Helen Ramirez, the sole worker here, was young and in a suit. She didn’t smile when I walked in. She didn’t ask me to sit down, so I sat myself. She didn’t offer me a coffee, so I gestured to the Keurig.
“Please, go ahead,” she said, staring at the screen in front of her.
When I sat again, she folded her hands upon the desk between us. They were very small hands, the nails perfectly manicured, hands that had been moisturized frequently and kept out of the cold.
She said, “Good health?”
“What?”
“You’re in good health?”
It wasn’t a greeting.
“I suppose so. Far as I know.”
“No injuries? Cuts, bruises? Strains? Heart problems, respiratory? No,” she drew a breath, “back problems?”
“Why would I have back problems?”
“A lot of people claim for back problems. The cause of back pain, as you know, is often undetectable. We only have the person’s word they have a problem.” She smiled, not warmly. “It’s a very common claim.”
I said, “No back pain.”
She tapped a key upon her keyboard.
“And you won’t be seeking counseling or other forms of mental health care? Or requesting leave on grounds related to the recent incident?”
“No! I thought this was a debrief, not—”
“First things first, Mr. Copeland. Now, sign the form, please.”
She printed off a sheet of paper. In each category she had typed an N. Apparently I was in perfect health, without so much as an ingrown toenail.
I read it, signed it, passed it back to her.

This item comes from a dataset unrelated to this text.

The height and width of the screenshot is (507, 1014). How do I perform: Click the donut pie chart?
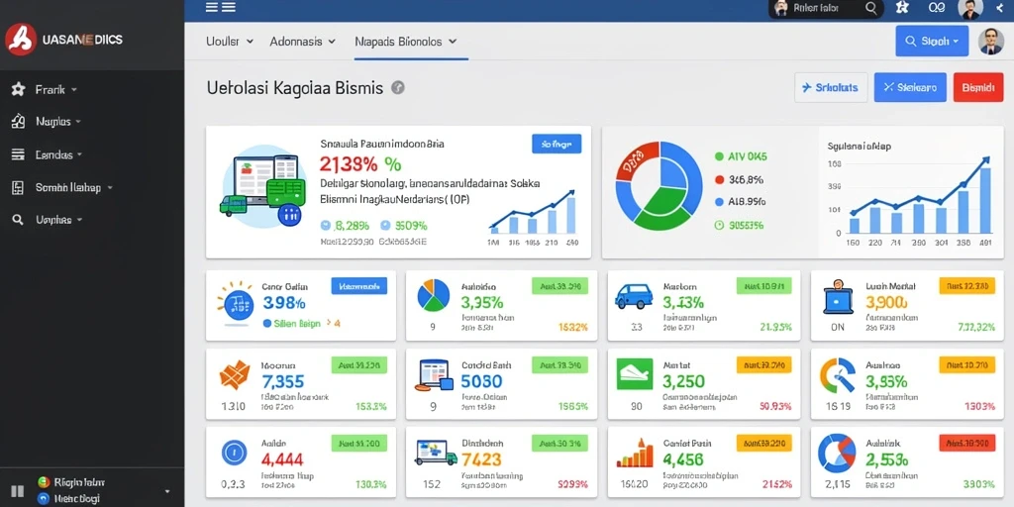click(x=659, y=188)
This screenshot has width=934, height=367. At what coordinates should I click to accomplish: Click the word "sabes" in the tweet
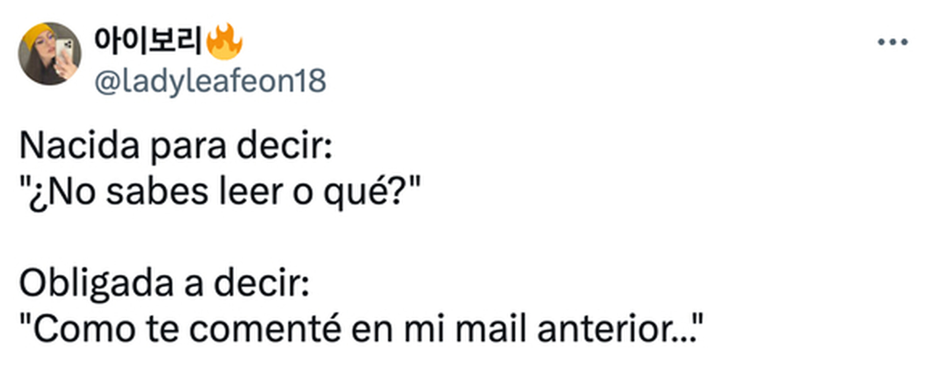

“Good,” she said. “At least we won’t have any more expense from this one.” She leaned back in her chair. She wasn’t really looking at me. It struck me she was much less comfortable with her role than she’d have liked me to believe, and it struck me, too, that people in that state can be a problem. As now, when she said, “Disappointing,” in a long, drawn out, meditative kind of way.
“Oh, I agree.”
“We’d hoped for better.”
“I wasn’t really chuffed myself.”
She pretended to read the screen. “I see you tried a retrieval on the target item. After considerable delay. And there were . . . side effects. I’ll tell you now, the company’s not pleased at all.”
“Right.”
As distinct from the rest of us, I thought, who are over the fucking moo.
But I was sensible for once, and said nothing.
Now, finally, she looked at me. Straight at me. Dark eyes that might, in better circumstances, have been pretty.